## Your objective
Count how many lines of the material below contain the word "perform". Reply with the number alone.
start Given data
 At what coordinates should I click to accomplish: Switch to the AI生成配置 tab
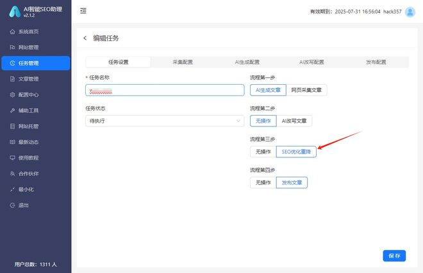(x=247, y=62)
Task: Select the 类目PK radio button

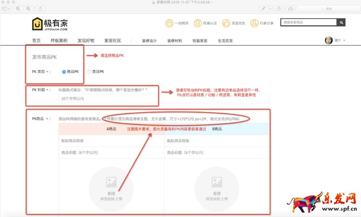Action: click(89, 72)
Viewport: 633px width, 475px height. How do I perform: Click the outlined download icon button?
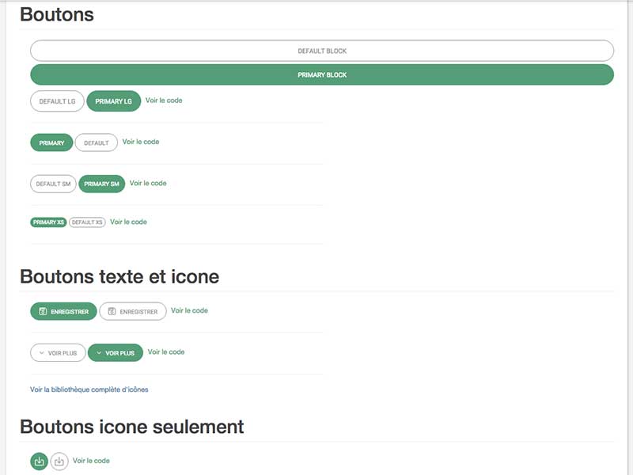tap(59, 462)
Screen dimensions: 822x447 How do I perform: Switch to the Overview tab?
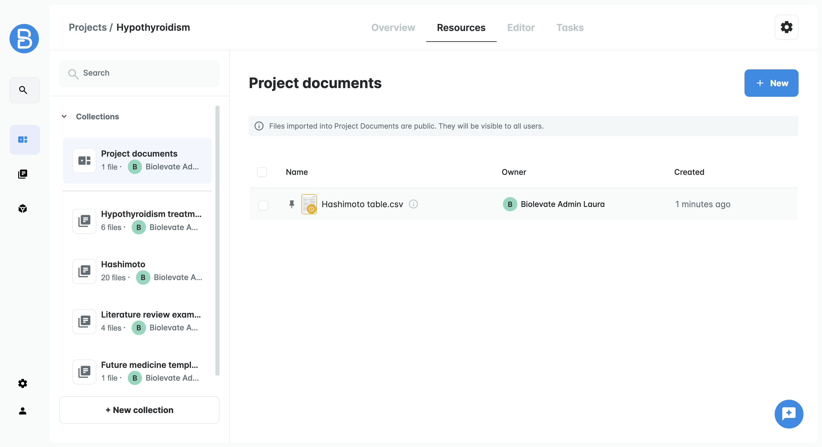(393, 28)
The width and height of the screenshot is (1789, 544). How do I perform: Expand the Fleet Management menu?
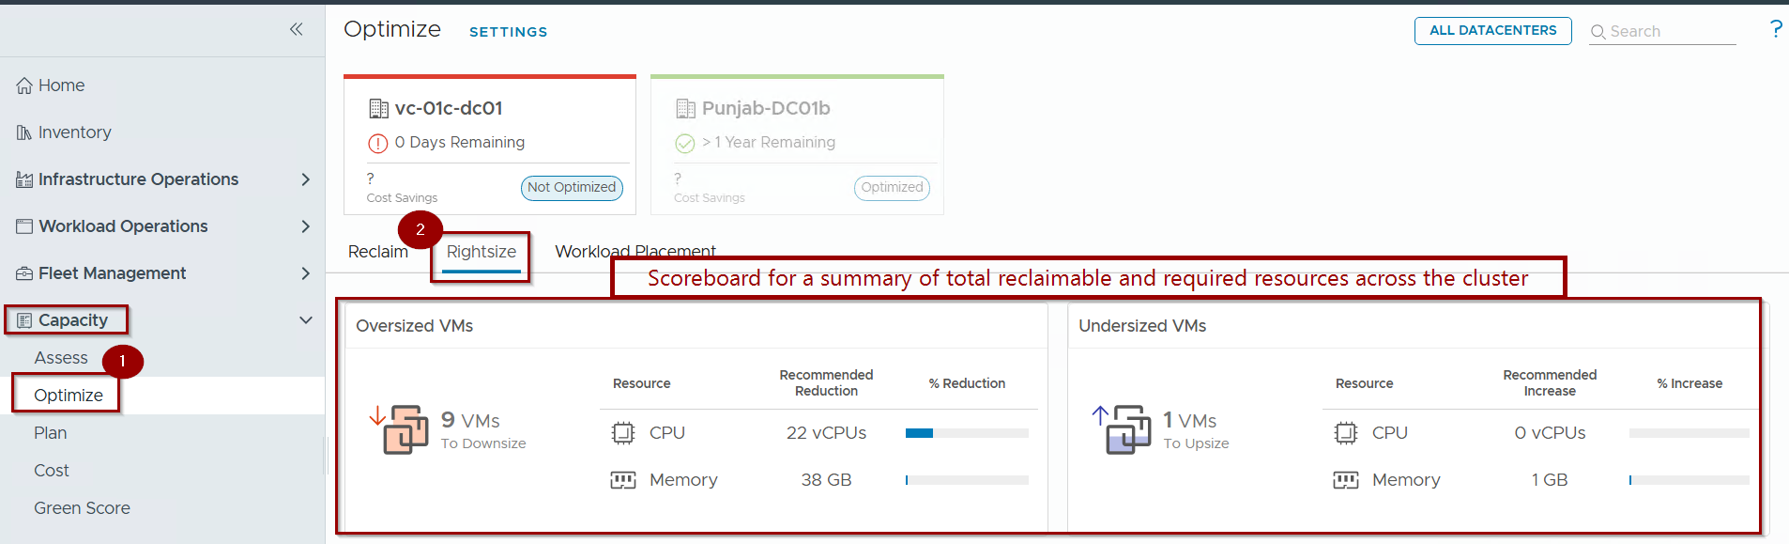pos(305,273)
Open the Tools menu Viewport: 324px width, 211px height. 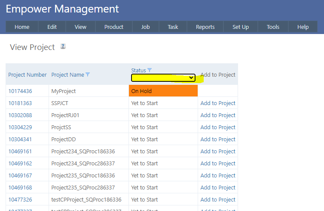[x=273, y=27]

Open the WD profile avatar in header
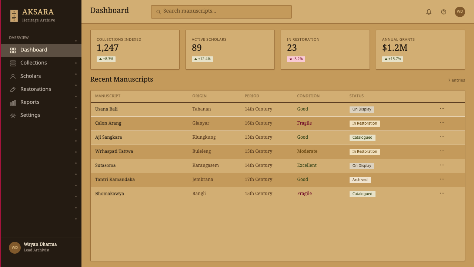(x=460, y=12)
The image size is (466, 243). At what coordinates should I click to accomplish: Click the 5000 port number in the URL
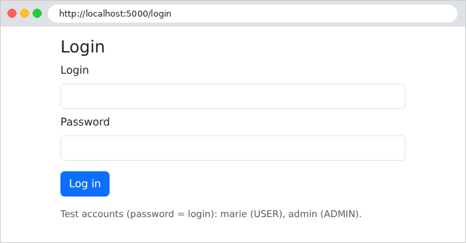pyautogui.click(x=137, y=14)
end Given data
start Given data
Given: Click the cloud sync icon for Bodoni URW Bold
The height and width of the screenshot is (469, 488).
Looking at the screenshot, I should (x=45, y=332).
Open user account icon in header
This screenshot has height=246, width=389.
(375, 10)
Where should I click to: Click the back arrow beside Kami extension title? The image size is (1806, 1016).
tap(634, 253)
end Given data
## Solution to the problem
3